Different types of music, for testing Audio Codecs – Or Maybe Not.

One of my recent activities has been, to start with Audio CDs from the 1980s and 1990s, the encoding of which was limited only by the 44.1kHz sample rate, and the bit-depth, as well as by whatever type of Sinc Filter was once used to master them, but not limited by any sort of lossy compression, and to “rip” those, but into different types of lossy compression, in order to evaluate that. The two types of compression I recently played with were ‘AAC’ (plain), and ‘OGG Opus’, at 128kbps both times.

One of the apparent facts which I learned was that Phil Collins music is not the best type to try this with. The reason is the fact that much of his music was recorded using electronic instruments of his era, the main function of which was, to emulate standard acoustical instruments, but in a way that was ‘acoustically pure’. The fact that Phil Collins started his career as a drummer, did not prevent him from releasing later, solo albums.

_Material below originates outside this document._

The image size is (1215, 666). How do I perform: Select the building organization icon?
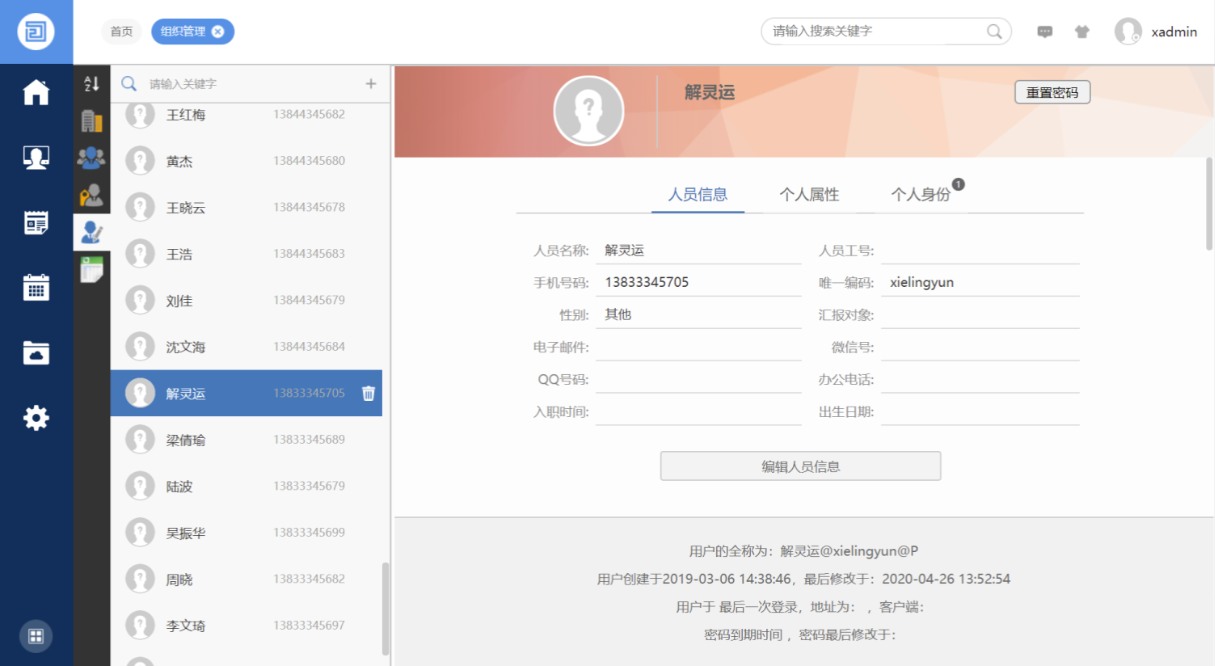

If somebody is listening to an entire string section of an orchestra, or to a brass section, then one factor which contributes to the nature of the sound is, that every Violin is minutely off-pitch, as would be every French Horn. But what that also means is that the sound which results, is “Thick”. Its spectral energy is spread in subtle ways, whereas if somebody mixes two sine-waves that have exactly the same frequency, then he obtains another sine-wave. If one mixes 10 sine-waves that have exactly the same frequency, then he still obtains one sine-wave.

Having sound to start from which is ‘Thick’, is a good basis to test Codecs. Phil Collins does not provide that. Therefore, if the acoustical nature of the recording is boring, I have no way to know, whether it’s the Codec that failed to bring out greater depth, or whether that was the fault of Phil Collins.

(Update 8/03/2019, 12h55 : )

Since the last time I edited this posting, I learned, that Debian / Stretch, the Linux version I have installed on the computer I name ‘Phosphene’, only ships with ‘libopus v1.2~alpha2-1′ from the package repositories. Apparently, when using this version, the best one can hope for is an equivalent, to 128kbps MP3 -quality. This was the true reason, for which I was obtaining inferior results, along with the fact that I had given the command to encode my Opus Files using a version of ‘ffmpeg’, that just happened to include marginal support for ‘Opus’, instead of using the actual ‘opus-toolkit’ package.

What I have now done was, to download and custom-compile ‘libopus v1.3.1′, as well as its associated toolkit, and just to make sure that the programs work. Rumours have it, that when this version is used at a bit-rate of 96kbps, virtual transparency will result.

And I’ve written quite a long synopsis, as to why this might be so.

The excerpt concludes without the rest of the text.